I’ve been running pfSense in Dual WAN mode for more than a decade. Unfortunately, some sites lately are quite sensitive per user session originating from multiple public IP addresses. The best description of the problem is from the official pfSense documentation:
Some websites store session information including the client IP address, and if a subsequent connection to that site is routed out a different WAN interface using a different public IP address, the website will not function properly. This is becoming more common with banks and other security-minded sites. The suggested means of working around this is to create a failover group and direct traffic destined to these sites to the failover group rather than a load balancing group. Alternately, perform failover for all HTTPS traffic.

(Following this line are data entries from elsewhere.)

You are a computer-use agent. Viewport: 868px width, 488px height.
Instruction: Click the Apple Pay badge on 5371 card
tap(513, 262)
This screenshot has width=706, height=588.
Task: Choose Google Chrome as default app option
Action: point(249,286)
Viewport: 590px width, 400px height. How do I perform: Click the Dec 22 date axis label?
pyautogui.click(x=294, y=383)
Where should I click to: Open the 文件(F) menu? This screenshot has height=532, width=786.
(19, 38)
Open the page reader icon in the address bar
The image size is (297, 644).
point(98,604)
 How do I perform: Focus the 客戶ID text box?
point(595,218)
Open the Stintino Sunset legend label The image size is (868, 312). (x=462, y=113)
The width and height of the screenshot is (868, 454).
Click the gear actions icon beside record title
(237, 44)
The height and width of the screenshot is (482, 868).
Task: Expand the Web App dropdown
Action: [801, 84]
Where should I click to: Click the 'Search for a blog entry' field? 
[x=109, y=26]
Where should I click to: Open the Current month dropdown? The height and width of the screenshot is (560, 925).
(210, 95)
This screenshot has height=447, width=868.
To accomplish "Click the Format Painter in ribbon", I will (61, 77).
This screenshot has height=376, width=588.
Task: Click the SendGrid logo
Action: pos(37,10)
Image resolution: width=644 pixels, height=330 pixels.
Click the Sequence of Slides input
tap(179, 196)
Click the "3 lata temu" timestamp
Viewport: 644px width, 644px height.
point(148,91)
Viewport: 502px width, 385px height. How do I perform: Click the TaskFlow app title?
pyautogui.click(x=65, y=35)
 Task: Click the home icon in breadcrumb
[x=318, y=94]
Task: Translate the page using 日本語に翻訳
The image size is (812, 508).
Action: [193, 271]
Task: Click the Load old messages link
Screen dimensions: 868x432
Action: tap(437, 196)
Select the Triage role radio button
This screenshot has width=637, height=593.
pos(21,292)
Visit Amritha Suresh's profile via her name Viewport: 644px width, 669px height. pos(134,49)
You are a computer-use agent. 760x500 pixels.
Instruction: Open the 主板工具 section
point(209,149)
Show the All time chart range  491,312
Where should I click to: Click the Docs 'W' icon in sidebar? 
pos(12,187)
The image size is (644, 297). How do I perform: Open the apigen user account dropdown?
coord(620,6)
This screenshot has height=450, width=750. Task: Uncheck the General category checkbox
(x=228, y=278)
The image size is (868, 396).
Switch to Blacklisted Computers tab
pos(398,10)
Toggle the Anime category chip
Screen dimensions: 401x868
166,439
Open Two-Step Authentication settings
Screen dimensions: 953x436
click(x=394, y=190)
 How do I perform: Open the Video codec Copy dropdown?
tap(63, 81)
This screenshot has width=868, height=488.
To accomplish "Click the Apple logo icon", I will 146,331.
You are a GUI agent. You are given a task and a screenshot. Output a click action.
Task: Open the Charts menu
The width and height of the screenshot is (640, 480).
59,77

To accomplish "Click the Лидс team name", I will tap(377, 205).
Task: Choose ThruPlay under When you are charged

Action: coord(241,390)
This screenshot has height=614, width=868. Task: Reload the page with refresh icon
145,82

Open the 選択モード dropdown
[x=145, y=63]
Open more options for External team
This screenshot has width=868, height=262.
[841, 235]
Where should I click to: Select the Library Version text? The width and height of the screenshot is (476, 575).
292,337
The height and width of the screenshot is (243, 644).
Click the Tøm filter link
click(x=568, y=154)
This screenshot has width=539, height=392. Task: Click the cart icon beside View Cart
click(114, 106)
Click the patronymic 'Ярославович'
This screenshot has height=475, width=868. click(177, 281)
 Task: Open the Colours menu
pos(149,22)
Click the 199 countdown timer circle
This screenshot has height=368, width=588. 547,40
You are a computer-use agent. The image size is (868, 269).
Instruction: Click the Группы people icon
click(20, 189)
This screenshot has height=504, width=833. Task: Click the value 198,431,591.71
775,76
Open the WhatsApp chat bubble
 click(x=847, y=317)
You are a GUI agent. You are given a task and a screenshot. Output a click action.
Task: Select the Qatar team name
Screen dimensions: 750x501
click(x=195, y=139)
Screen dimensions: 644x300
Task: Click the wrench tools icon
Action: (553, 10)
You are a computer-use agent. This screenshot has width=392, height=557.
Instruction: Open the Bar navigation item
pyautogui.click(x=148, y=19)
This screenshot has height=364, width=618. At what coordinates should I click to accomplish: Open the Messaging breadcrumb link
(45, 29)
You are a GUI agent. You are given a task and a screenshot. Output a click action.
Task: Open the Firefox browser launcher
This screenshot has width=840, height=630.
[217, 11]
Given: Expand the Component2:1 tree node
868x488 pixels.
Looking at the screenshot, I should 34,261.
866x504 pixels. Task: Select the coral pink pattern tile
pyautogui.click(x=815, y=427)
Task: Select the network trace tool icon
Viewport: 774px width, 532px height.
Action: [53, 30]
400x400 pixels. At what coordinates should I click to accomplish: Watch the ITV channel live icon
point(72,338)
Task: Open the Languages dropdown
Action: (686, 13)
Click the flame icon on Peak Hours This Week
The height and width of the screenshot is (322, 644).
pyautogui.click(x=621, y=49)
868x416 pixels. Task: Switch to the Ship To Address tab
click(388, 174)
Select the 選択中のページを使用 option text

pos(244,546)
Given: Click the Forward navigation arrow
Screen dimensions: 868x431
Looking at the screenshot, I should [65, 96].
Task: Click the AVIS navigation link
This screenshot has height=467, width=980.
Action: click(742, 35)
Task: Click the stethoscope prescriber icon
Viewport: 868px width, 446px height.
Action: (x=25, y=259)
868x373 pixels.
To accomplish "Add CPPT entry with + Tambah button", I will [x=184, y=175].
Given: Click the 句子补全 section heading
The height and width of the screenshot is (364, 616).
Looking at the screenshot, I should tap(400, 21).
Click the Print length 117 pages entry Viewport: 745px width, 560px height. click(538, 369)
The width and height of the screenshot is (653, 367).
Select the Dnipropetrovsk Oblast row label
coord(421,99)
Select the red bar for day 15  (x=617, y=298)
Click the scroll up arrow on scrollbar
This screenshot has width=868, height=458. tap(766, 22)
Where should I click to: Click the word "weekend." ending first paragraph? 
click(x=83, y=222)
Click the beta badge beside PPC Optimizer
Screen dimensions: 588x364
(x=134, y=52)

The sticky connections feature of pf is intended to resolve this problem, but it has historically been problematic. It is safe to use, and should alleviate this, but there is also a downside to using the sticky option. When using sticky connections, an association is held between the client IP address and a given gateway, it is not based off of the destination. When the sticky connections option is enabled, any given client would not load balance its connections between multiple WANs, but it would be associated with whichever gateway it happened to use for its first connection. Once all of the client states have expired, the client may exit a different WAN for its next connection, resulting in a new gateway pairing.
After some testing and consideration let’s leave the sticky connections unchecked. As mentioned above they are problematic.
Other description of the problem here:
Some websites do not work properly if requests from the LAN are initiated from multiple public IP addresses. Hence load balancing is incompatible with these sites. Common examples are sites that maintain login sessions, most frequently online banking. This is most commonly observed with HTTPS sites so usually HTTPS should not be load balanced. Occasionally it is a problem with HTTP sites that maintain session, but this is rare.
For sites that do not function with load balancing, add firewall rules to not load balance traffic to these destinations or protocols.
Web site incompatibility with changing IP addresses
To alleviate this issue, you can do the following:
Here are my two Gateways
Make two Gateway Groups
One for Load Balancing
Set for both Gateways Tier 1
One for Failover
Set Tire1 for the one and Tier 2 for the second
Go to the LAN Rules
Set the default LAN rule to use the Load Balancing Gateway Group.
Add new rule that will be valid only for HTTPS connection and set the Gateway to the Fail-over Gateway Group.
This way all HTTPS connections will pass through the First WAN until it goes down and failover to the Second. The alternative is to make separate rule for each and every HTTPS site with issues. The rule will be very similar to the one for HTTPS. The difference will be that Destination address will be single Public IP. Doing so will load balance all other HTTPS connection that don’t have this problem.